Semambo v Tumukunde (Civil Appeal 38 of 2018) [2024] UGHCCD 117 (17 July 2024)
Full Case Text
# **THE REPUBLIC OF UGANDA IN THE HIGH COURT OF UGANDA AT KAMPALA (CIVIL DIVISION) CIVIL APPEAL NO. 36 OF 2018 (ARISING FROM NAKAWA CIVIL SUIT NO. 267 OF 2014) SEMAMBO GODFREY :::::::::::::::::::::::::::::::::::::::::::::::::::::::::: APPELLANT VERSUS**
## **TUMUKUNDE RICHARD :::::::::::::::::::::::::::::::::::::::::::::::::::: RESPONDENT**
## **BEFORE: HON. JUSTICE BONIFACE WAMALA JUDGMENT**
## **Introduction**
[1] The Appellant being dissatisfied with the judgment and decree of His Worship Karemani K. Jamson, then Chief Magistrate, delivered on the 27th day of November 2018 at Nakawa Chief Magistrates Court, brought this appeal seeking orders that the appeal be allowed and the costs of the appeal and in the lower court be borne by the Respondent.
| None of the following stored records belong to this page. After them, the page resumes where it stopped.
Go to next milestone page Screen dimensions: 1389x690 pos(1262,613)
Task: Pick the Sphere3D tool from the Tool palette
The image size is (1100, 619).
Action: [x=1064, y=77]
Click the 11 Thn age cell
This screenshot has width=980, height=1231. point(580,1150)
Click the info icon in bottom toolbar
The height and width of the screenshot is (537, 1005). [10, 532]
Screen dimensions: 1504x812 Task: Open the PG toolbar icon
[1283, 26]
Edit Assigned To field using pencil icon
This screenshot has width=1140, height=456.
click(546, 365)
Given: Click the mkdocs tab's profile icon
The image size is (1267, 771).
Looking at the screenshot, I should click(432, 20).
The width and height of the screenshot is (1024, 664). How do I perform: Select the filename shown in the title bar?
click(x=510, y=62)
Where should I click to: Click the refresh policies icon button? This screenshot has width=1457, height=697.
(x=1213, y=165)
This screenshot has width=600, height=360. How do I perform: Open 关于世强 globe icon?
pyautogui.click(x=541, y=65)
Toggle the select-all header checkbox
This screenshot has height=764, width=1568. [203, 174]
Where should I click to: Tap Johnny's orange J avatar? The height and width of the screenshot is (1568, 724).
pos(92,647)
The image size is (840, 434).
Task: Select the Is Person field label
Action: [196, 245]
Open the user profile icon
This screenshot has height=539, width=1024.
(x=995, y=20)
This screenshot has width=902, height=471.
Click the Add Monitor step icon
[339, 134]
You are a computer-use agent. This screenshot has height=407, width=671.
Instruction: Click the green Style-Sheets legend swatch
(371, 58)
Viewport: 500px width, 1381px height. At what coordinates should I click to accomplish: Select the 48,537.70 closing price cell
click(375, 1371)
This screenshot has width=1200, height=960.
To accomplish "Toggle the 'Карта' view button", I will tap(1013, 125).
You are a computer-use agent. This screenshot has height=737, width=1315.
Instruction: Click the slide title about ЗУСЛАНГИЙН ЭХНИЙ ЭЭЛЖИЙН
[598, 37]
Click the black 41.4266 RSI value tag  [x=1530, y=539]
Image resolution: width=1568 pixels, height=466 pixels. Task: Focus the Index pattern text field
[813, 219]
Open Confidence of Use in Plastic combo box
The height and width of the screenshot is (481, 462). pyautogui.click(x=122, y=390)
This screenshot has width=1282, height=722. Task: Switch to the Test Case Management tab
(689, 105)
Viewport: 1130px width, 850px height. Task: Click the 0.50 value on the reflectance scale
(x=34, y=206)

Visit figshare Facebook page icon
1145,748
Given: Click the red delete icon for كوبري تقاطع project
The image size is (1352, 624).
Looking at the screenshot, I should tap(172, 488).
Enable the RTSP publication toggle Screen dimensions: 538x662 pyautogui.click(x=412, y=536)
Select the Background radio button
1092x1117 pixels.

## **Brief Background to the Appeal**
[2] The Respondent filed a suit in the lower court against the Appellant seeking special damages, general damages and costs of the suit arising out destruction of poultry structures upon re-entry on a piece of land that had been hired by the Respondent from the Appellant. It was stated that in May 2009, the Respondent entered into an oral agreement to rent the Appellant's land at Mbuya Zone for purposes of carrying out a poultry farming project for a period of two years. The Respondent averred that he put up temporary structures and started raring chicken. After some time, the Respondent was directed by the Appellant to remove his chicken from the premises; which the Respondent refused to do. In December 2009, the Appellant destroyed the structures and all the other properties that the Respondent had put on the land. In his defence in the lower court, the Appellant denied Respondent's claims and stated that the Respondent constructed the structures on the land without signing an agreement, started to plant crops and bringing animals on the land contrary to the terms that had been agreed upon. The Respondent also later brought different persons on the land who included brokers wanting to sell the appellant's land. The Appellant stated that he removed the structures with the knowledge and in presence of Local Council officials for purpose of transfer of the Respondent's project to a nearby land where the Appellant could watch what was going on. The learned trial magistrate entered judgment in favour of the Respondent and ordered the Appellant to pay to the Respondent a sum of UGX 10 million as general damages and the costs of the suit. The Appellant was dissatisfied with the judgment, hence this Appeal.
### **Representation and Hearing**
[3] At the hearing, neither the Appellant nor his advocate appeared. The Respondent on his part was represented by **Mr. Robinson Nkwasibwe** who appeared on brief for **Ms. Peace Namulindwa** from M/s Peace & Co. Advocates. The Court directed that the hearing proceeds by way of written submissions. Both Counsel made and filed their written submissions; which I have considered in the determination of the matter before Court. The Appellant's submissions were filed by the firm of M/s Muslim Center for Justice and Law.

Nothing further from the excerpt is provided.